:: DATA IN THIS EXERCISE

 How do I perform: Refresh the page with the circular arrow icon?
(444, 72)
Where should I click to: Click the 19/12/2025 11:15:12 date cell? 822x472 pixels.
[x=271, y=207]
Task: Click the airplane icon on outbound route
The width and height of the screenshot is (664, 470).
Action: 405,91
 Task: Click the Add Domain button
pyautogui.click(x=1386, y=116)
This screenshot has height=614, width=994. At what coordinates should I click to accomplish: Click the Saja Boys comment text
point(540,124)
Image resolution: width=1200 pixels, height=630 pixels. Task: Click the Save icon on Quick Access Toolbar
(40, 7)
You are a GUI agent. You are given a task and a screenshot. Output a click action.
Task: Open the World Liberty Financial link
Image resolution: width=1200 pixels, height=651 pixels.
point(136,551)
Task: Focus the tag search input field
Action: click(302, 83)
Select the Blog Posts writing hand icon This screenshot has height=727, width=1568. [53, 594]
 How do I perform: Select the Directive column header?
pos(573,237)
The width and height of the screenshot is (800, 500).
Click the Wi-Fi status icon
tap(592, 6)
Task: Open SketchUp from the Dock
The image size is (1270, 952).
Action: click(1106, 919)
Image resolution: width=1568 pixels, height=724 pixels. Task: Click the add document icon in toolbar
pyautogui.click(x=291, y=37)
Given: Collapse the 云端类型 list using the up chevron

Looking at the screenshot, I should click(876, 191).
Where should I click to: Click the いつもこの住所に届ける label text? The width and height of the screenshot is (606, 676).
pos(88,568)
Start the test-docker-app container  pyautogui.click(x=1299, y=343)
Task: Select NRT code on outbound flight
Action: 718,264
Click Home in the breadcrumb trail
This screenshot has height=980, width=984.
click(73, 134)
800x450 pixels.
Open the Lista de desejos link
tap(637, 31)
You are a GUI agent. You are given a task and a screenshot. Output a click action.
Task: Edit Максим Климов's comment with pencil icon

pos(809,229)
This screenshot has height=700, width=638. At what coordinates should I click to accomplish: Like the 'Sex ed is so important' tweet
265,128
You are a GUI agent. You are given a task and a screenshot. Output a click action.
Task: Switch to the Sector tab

::::

**EXERCISE AIM**
Rewrite every one of the items above, swapping "GUI agent" for "screen assistant" and leaving everything else as it is.

**EXERCISE RESULT**
 How do I perform: Refresh the page with the circular arrow icon?
(444, 72)
Where should I click to: Click the 19/12/2025 11:15:12 date cell? 822x472 pixels.
[x=271, y=207]
Task: Click the airplane icon on outbound route
The width and height of the screenshot is (664, 470).
Action: 405,91
 Task: Click the Add Domain button
pyautogui.click(x=1386, y=116)
This screenshot has height=614, width=994. At what coordinates should I click to accomplish: Click the Saja Boys comment text
point(540,124)
Image resolution: width=1200 pixels, height=630 pixels. Task: Click the Save icon on Quick Access Toolbar
(40, 7)
You are a screen assistant. You are given a task and a screenshot. Output a click action.
Task: Open the World Liberty Financial link
Image resolution: width=1200 pixels, height=651 pixels.
point(136,551)
Task: Focus the tag search input field
Action: click(302, 83)
Select the Blog Posts writing hand icon This screenshot has height=727, width=1568. [53, 594]
 How do I perform: Select the Directive column header?
pos(573,237)
The width and height of the screenshot is (800, 500).
Click the Wi-Fi status icon
tap(592, 6)
Task: Open SketchUp from the Dock
The image size is (1270, 952).
Action: click(1106, 919)
Image resolution: width=1568 pixels, height=724 pixels. Task: Click the add document icon in toolbar
pyautogui.click(x=291, y=37)
Given: Collapse the 云端类型 list using the up chevron

Looking at the screenshot, I should click(876, 191).
Where should I click to: Click the いつもこの住所に届ける label text? The width and height of the screenshot is (606, 676).
pos(88,568)
Start the test-docker-app container  pyautogui.click(x=1299, y=343)
Task: Select NRT code on outbound flight
Action: 718,264
Click Home in the breadcrumb trail
This screenshot has height=980, width=984.
click(73, 134)
800x450 pixels.
Open the Lista de desejos link
tap(637, 31)
You are a screen assistant. You are given a task and a screenshot. Output a click action.
Task: Edit Максим Климов's comment with pencil icon

pos(809,229)
This screenshot has height=700, width=638. At what coordinates should I click to accomplish: Like the 'Sex ed is so important' tweet
265,128
You are a screen assistant. You are given a task and a screenshot. Output a click action.
Task: Switch to the Sector tab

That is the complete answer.